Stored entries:
=== Section Start ===

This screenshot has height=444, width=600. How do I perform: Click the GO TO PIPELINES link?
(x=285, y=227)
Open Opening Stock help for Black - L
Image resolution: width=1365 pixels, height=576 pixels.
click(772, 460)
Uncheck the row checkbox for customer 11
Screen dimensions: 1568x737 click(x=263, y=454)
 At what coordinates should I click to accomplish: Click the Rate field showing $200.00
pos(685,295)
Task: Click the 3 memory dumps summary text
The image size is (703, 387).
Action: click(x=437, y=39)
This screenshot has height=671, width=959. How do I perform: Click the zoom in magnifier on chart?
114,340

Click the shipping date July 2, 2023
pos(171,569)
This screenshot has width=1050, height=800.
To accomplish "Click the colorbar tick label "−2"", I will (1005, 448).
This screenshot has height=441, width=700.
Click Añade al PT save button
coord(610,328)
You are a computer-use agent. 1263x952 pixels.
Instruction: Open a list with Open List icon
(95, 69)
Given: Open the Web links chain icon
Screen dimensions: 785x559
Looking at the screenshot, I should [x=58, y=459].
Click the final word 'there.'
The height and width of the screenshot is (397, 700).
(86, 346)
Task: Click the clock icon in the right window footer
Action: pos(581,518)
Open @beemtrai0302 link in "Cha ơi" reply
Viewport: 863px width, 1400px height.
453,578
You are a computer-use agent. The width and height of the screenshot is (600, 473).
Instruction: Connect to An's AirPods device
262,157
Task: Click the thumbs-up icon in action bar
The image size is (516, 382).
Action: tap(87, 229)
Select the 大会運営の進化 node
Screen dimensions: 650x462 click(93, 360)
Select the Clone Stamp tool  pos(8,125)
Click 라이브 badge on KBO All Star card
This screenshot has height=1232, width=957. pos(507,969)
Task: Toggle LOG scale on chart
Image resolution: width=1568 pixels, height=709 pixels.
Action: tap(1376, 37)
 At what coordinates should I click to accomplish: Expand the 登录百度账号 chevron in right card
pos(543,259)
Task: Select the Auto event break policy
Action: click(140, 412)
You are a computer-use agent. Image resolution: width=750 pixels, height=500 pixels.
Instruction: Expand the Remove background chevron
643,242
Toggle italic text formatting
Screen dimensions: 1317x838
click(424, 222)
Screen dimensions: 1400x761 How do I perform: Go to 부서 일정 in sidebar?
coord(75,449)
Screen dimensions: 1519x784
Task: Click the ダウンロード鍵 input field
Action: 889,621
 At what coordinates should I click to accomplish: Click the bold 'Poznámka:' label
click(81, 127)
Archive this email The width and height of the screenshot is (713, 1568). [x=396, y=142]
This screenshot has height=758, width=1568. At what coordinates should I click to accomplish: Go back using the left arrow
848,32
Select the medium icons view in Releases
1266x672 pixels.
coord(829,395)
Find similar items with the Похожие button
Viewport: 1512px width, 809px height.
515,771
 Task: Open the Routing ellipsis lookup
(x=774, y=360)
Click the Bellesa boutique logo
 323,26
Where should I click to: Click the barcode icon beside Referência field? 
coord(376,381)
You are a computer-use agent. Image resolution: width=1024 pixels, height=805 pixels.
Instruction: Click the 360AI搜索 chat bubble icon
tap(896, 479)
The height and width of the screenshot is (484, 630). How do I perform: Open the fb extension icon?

=== Section End ===

Return the span of lines in the data above that opens at the line with "You are a computer-use agent. Image resolution: width=750" and closes at the line with "Archive this email", exactly, ends included, nothing else.

**Task output**
You are a computer-use agent. Image resolution: width=750 pixels, height=500 pixels.
Instruction: Expand the Remove background chevron
643,242
Toggle italic text formatting
Screen dimensions: 1317x838
click(424, 222)
Screen dimensions: 1400x761 How do I perform: Go to 부서 일정 in sidebar?
coord(75,449)
Screen dimensions: 1519x784
Task: Click the ダウンロード鍵 input field
Action: 889,621
 At what coordinates should I click to accomplish: Click the bold 'Poznámka:' label
click(81, 127)
Archive this email The width and height of the screenshot is (713, 1568). [x=396, y=142]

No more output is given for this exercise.